Exercise details: Can you copy out word for word the data from the line containing "Switch to the FMain.class tab" up to and including the line containing "Viewport: 1600px width, 900px height."?

Items:
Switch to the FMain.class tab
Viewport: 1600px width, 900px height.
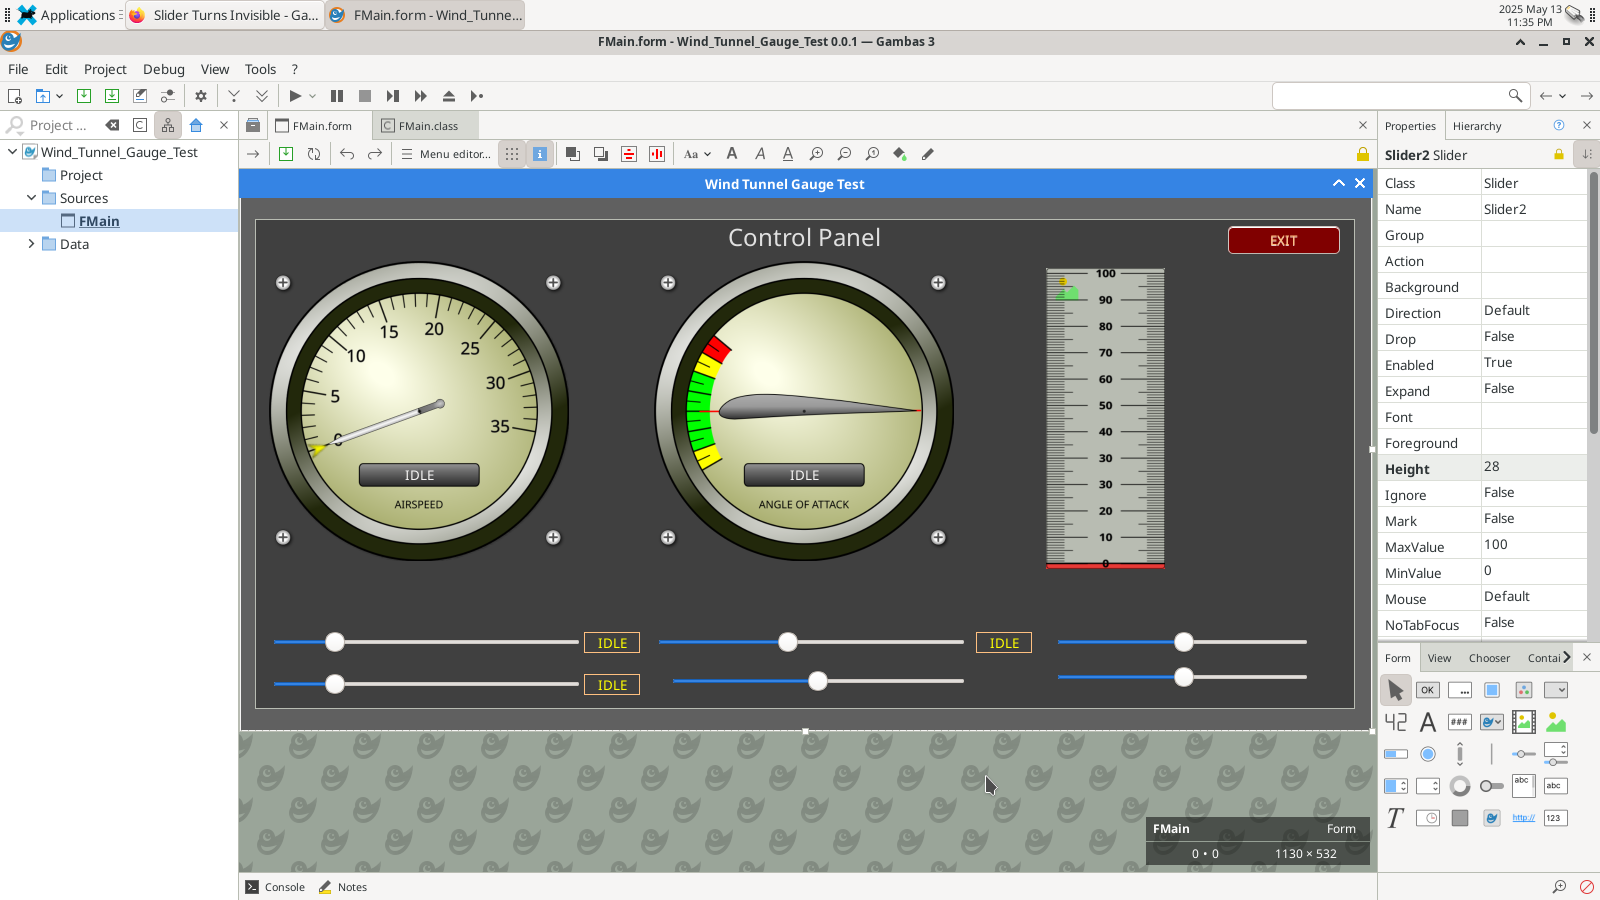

* * *

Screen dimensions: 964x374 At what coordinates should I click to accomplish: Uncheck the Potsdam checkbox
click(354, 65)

==

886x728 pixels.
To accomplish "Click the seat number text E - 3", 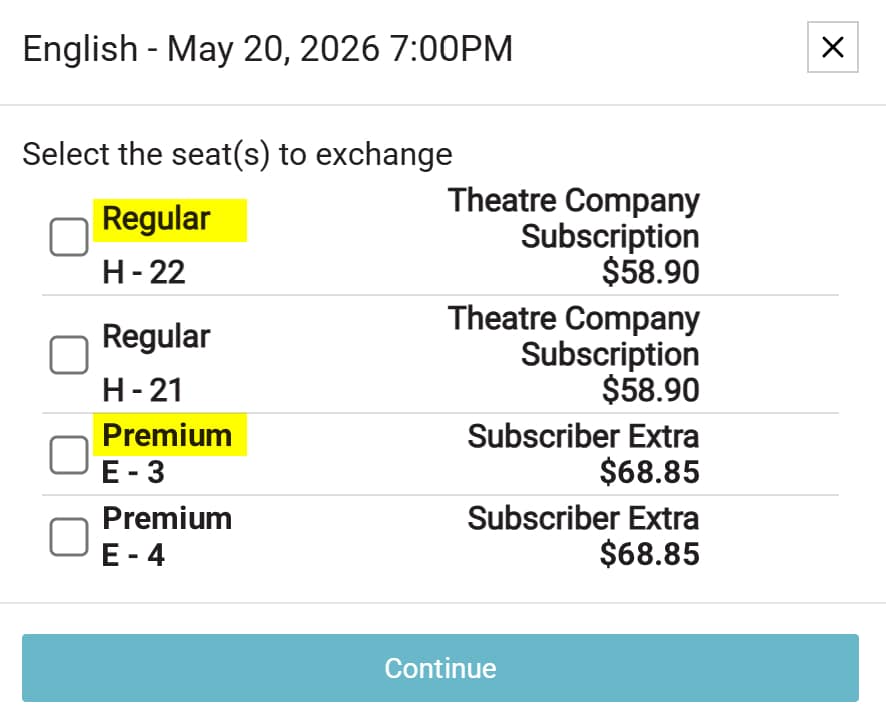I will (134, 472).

Result below:
Switch to the FMain.class tab
Viewport: 1600px width, 900px height.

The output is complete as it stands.